685P - BL-M07D1, a HER2 antibody-drug conjugate in subjects with locally advanced or metastatic HER2 expressing breast cancer and other solid tumors

Background

BL-M07D1 is an anti-HER2 antibody drug conjugate (ADC). It consists of a humanized anti-HER2 antibody, a cathepsin B cleavable linker, and a novel topoisomerase I inhibitor (Ed-04).

Methods

This study included subjects with locally advanced or metastatic HER2 expressing (positive/low) breast cancer (BC) and other solid tumors. For dose escalation (D-ESC), BL-M07D1 is planned to be administered at doses of 1.0mg/kg D1D8 Q3W or 2.6, 3.2, 3.8, 4.4, 5.0, 5.6, 6.2 mg/kg D1 Q3W. A subset of subjects were enrolled in the dose-expansion phase (D-EXP) at D1 Q3W regimens.

Results

As of May 1^st, D-ESC has reached a dose of 5.0 mg/kg, with no observed dose limiting toxicities (DLTs).The maximum tolerated dose (MTD) was not reached. A total of 50 pts were treated with at least one dose, 19 pts in D-ESC and 31 in the D-EXP phase. The dose levels for expansion included 3.8, 4.4 and 5.0 mg/kg D1 Q3W. Among 50 pts,one received BL-M07D1 at 1.0 mg/kg on Day 1 and Day 8 every 3 weeks (D1D8 Q3W), while the remaining 49 subjects were treated with the drug on a Day 1 every 3 weeks (D1Q3W) schedule. The study enrolled 41 BC, 5 gastric cancer, 2 rectal cancer and 2 non-small cell lung cancer patients.

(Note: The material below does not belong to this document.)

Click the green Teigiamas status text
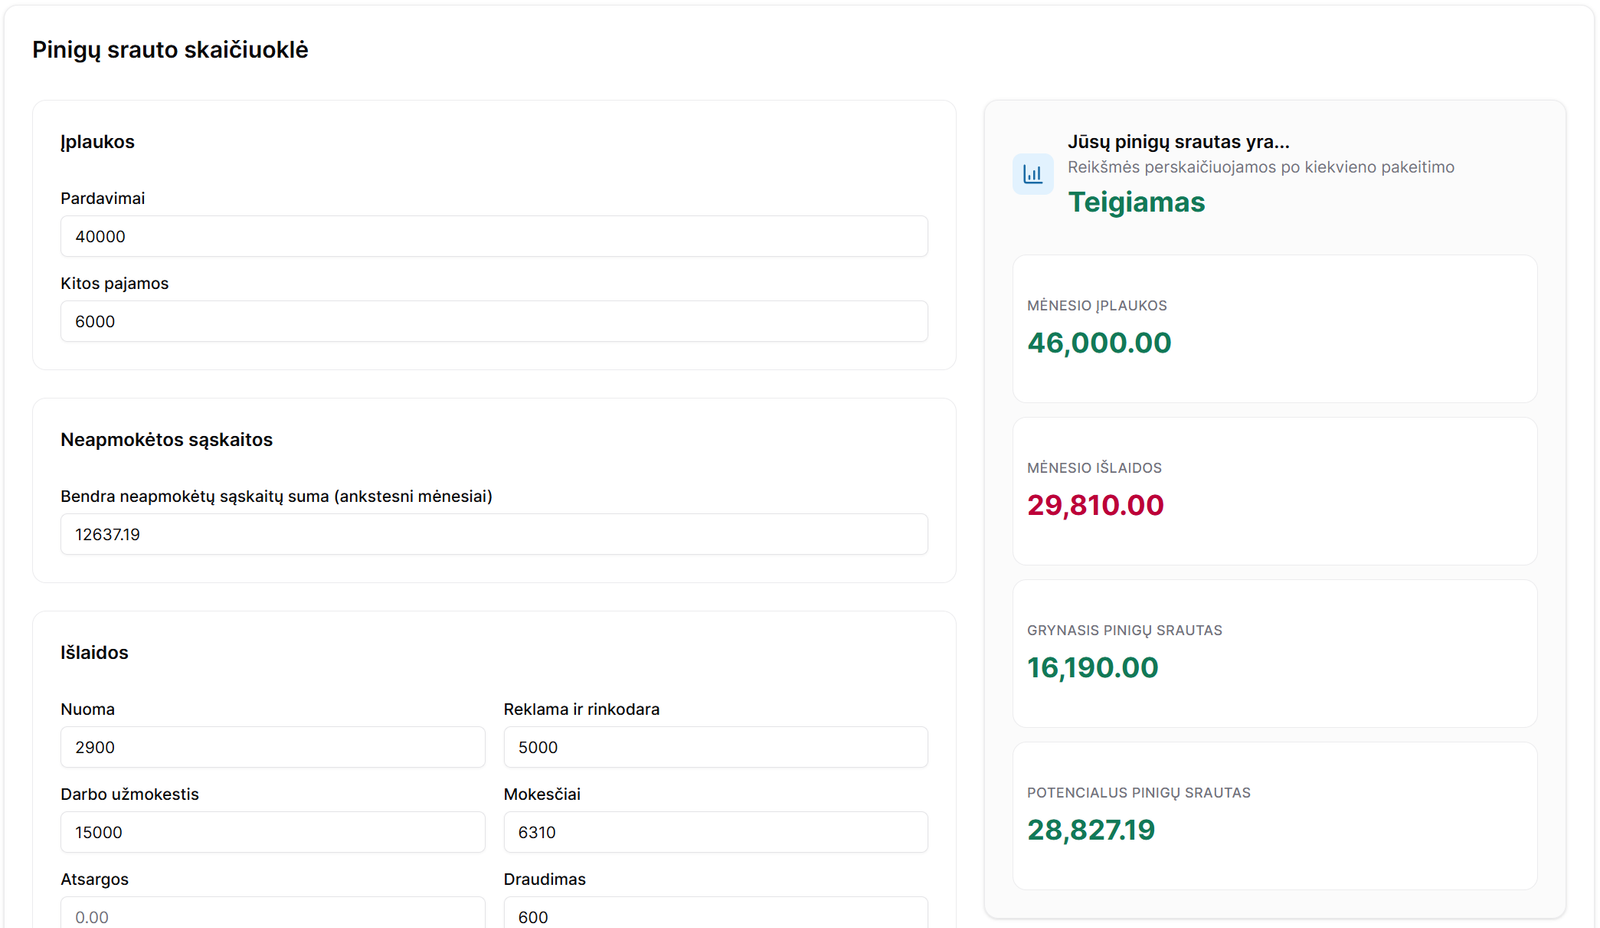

The most common TRAEs (>10%, all grade /≥G3) were leukopenia (60%/13%), neutropenia (58%/21%), nausea (44%/0%), anemia (44%/0%), vomiting (25%/2%), lymphocyte count decreased (23%/8%), gamma-glutamyltransferase increased (21%/2%), asthenia (19%/0%), thrombocytopenia (19%/0%), decreased appetite (17%/0%), alopecia (17%/0%), aspartate aminotransferase increased (15%/0%). No ILD was observed. Twenty six subjects were evaluated for efficacy (i.e., at least one post-baseline tumor assessment). Updated efficacy and pharmacokinetic (PK) results will be presented at the conference. Table: 685P

Conclusions

BL-M07D1 demonstrated encouraging efficacy in heavily pretreated HER2 expressing cancers, especially in HER2-positive BC. The safety profile showed adequate safety and tolerability.

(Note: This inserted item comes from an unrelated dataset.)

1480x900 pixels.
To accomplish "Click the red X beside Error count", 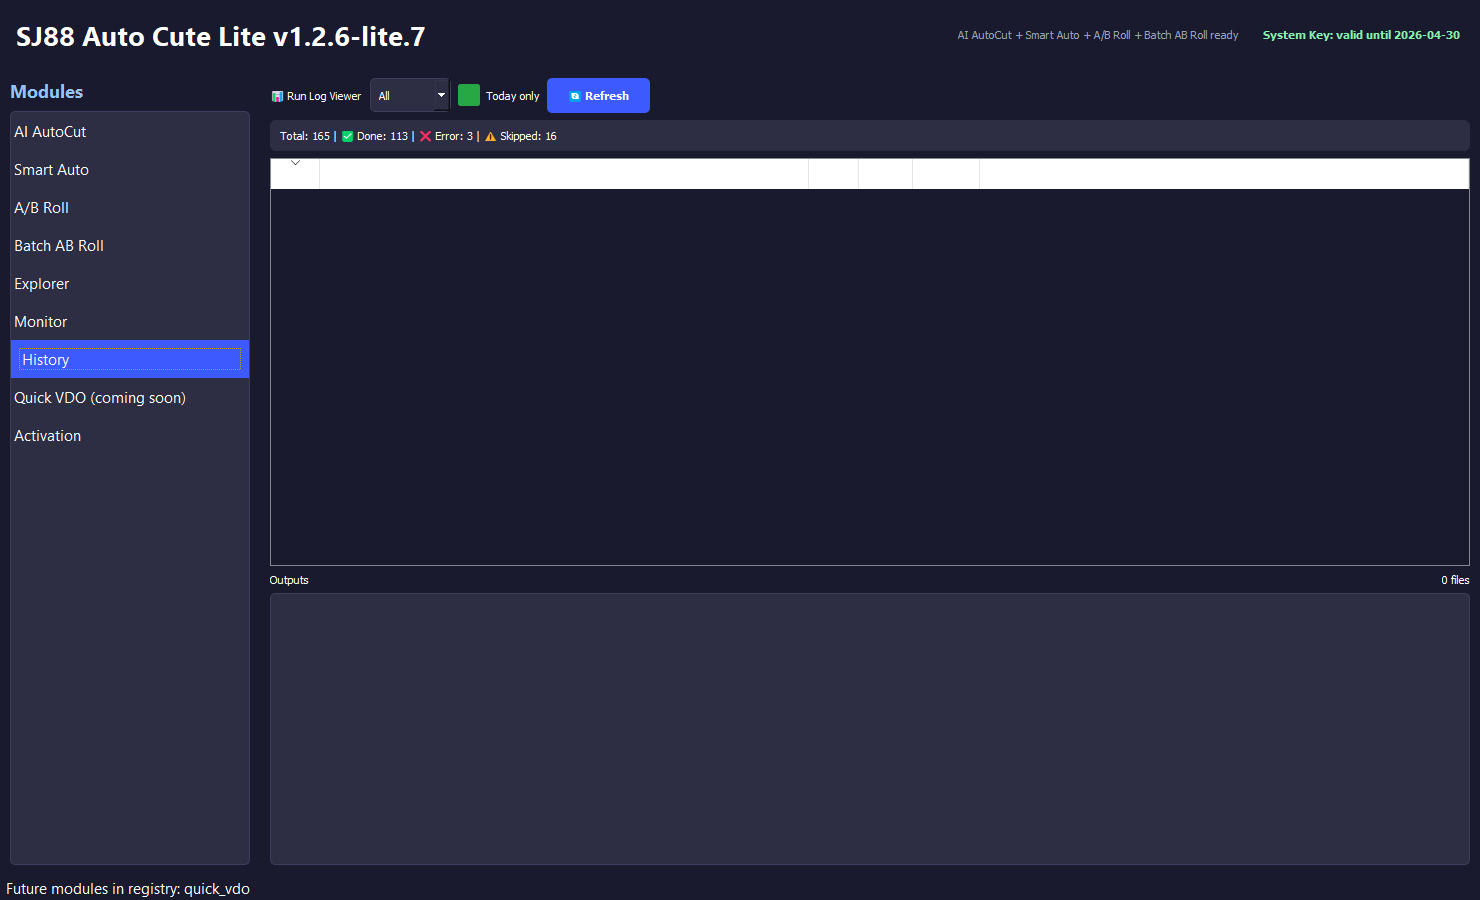I will pyautogui.click(x=425, y=135).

Clinical trial identification

NCT05461768.

Editorial acknowledgement

Legal entity responsible for the study

SystImmune Inc.

Funding

Sichuan Baili Pharmaceutical Co., Ltd.

Disclosure

S. Xiao: Financial Interests, Personal, Full or part-time Employment: Baili-Bio (Chengdu) Pharmaceutical Co., Ltd.; Financial Interests, Personal, Stocks/Shares: Baili-Bio (Chengdu) Pharmaceutical Co., Ltd. H. Wang: Financial Interests, Personal, Full or part-time Employment: Systimmune Inc. H. Zhu: Financial Interests, Institutional, Full or part-time Employment: Systimmune Inc. M.S. Olivo: Financial Interests, Institutional, Officer, I'm the CMO of the company: SystImmune; Financial Interests, Institutional, Stocks/Shares: SystImmune. Y. Zhu: Financial Interests, Personal, Full or part-time Employment: SystImmune Inc; Financial Interests, Personal, Ownership Interest: SystImmune Inc., Baili Pharmaceutical. All other authors have declared no conflicts of interest.